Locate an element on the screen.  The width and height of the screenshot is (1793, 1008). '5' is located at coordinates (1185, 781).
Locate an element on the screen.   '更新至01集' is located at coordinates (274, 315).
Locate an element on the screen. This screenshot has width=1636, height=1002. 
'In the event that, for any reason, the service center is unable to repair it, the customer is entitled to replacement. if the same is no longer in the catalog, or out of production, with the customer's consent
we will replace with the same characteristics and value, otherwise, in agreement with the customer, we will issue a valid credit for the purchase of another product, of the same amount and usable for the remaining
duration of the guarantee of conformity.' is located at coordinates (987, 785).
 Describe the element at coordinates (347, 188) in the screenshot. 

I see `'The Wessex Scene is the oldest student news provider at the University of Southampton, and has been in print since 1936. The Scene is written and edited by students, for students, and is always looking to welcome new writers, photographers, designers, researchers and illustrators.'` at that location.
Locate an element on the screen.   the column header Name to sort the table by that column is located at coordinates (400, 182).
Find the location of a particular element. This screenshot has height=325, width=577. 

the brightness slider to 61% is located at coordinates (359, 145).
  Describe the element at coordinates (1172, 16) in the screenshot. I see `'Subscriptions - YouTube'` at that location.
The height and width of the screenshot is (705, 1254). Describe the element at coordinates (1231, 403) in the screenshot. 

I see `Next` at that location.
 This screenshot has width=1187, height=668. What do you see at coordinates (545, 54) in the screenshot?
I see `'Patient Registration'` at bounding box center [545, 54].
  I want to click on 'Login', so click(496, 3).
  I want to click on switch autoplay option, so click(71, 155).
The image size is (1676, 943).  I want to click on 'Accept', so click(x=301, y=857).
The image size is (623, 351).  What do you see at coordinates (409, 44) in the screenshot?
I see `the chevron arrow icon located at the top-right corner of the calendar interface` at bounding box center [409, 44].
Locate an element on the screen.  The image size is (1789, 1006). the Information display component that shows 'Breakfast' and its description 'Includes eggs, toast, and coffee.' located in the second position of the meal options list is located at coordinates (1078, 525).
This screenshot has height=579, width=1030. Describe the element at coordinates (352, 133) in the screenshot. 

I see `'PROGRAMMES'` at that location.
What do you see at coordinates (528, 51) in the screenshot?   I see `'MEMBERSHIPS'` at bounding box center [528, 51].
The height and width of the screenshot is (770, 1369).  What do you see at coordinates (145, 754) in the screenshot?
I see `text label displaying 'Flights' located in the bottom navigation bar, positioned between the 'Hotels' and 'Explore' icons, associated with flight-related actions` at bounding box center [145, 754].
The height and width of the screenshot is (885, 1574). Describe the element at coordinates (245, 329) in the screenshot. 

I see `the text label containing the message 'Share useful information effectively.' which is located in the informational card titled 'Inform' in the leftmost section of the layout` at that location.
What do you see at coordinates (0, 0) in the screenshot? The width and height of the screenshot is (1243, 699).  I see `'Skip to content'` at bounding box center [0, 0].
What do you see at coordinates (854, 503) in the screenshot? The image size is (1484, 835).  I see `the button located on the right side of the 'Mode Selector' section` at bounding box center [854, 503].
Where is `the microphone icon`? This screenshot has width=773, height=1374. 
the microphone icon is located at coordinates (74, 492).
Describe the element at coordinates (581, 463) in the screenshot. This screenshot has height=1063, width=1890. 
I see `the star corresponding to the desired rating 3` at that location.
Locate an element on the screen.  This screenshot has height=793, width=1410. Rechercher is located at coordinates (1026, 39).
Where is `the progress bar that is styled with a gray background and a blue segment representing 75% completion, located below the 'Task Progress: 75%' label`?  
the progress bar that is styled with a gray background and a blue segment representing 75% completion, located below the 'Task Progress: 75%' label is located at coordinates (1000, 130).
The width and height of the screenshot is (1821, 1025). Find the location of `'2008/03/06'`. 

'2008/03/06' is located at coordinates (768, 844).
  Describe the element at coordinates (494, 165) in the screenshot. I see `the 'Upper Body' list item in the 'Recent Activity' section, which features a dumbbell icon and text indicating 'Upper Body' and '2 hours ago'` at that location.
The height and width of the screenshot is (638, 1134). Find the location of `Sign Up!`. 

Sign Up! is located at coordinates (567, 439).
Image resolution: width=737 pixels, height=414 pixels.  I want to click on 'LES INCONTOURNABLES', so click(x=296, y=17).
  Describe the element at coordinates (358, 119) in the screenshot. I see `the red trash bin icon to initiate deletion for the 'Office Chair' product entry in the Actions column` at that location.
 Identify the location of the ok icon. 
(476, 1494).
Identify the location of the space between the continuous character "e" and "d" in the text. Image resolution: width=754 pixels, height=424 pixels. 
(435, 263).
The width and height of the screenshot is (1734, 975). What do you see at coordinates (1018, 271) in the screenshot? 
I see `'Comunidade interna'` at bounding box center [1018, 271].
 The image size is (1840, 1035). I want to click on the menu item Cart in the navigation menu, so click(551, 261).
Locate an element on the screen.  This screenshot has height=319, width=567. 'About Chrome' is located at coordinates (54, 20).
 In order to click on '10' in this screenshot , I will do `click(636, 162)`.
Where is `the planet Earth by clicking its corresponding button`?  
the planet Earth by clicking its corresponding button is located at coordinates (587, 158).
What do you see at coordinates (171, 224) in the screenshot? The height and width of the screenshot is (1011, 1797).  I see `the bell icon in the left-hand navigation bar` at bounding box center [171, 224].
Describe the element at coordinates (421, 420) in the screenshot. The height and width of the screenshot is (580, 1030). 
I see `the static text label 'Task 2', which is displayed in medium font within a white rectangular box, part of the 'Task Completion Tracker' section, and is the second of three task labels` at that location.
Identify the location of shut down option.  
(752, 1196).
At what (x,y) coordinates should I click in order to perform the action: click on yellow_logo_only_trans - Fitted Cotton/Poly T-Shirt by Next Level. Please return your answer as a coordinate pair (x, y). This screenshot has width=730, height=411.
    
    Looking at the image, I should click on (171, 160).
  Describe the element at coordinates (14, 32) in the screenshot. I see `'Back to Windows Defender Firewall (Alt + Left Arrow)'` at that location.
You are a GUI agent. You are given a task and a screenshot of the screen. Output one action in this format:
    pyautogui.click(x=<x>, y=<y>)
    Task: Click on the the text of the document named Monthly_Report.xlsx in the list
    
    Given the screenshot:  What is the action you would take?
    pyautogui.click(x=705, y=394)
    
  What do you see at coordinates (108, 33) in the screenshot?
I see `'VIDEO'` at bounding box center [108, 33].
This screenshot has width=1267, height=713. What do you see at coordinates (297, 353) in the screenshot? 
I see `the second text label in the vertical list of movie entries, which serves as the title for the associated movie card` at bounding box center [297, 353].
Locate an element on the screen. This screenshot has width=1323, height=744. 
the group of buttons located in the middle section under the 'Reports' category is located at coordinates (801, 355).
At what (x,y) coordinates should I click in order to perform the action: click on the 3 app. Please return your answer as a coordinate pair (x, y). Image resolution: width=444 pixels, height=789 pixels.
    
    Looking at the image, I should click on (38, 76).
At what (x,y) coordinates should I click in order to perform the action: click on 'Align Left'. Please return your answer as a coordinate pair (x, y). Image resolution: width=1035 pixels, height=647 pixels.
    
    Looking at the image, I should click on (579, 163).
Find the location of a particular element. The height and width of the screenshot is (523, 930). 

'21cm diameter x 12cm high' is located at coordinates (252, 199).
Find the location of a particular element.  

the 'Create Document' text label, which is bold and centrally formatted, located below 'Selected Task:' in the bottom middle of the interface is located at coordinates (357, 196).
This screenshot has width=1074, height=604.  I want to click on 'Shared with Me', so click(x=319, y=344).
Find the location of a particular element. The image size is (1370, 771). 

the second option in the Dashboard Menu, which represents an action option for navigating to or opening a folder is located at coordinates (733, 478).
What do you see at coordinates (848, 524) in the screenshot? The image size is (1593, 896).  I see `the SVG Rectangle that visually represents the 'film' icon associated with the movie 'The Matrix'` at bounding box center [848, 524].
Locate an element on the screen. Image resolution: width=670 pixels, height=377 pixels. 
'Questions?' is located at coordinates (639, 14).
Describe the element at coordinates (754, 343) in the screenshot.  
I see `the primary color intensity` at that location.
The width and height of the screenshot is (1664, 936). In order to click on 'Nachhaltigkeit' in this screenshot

* **IHRE ANWEISUNGEN**:
Führen Sie jede Zeile der obigen Daten, in der die Zeichenfolge „associated“ vorkommt, unverändert auf. Beachten Sie dabei die Groß- und Kleinschreibung.

* **ERGEBNIS DER AUFGABE**:
I see `text label displaying 'Flights' located in the bottom navigation bar, positioned between the 'Hotels' and 'Explore' icons, associated with flight-related actions` at bounding box center [145, 754].
I see `the second text label in the vertical list of movie entries, which serves as the title for the associated movie card` at bounding box center [297, 353].
What do you see at coordinates (848, 524) in the screenshot? The image size is (1593, 896).  I see `the SVG Rectangle that visually represents the 'film' icon associated with the movie 'The Matrix'` at bounding box center [848, 524].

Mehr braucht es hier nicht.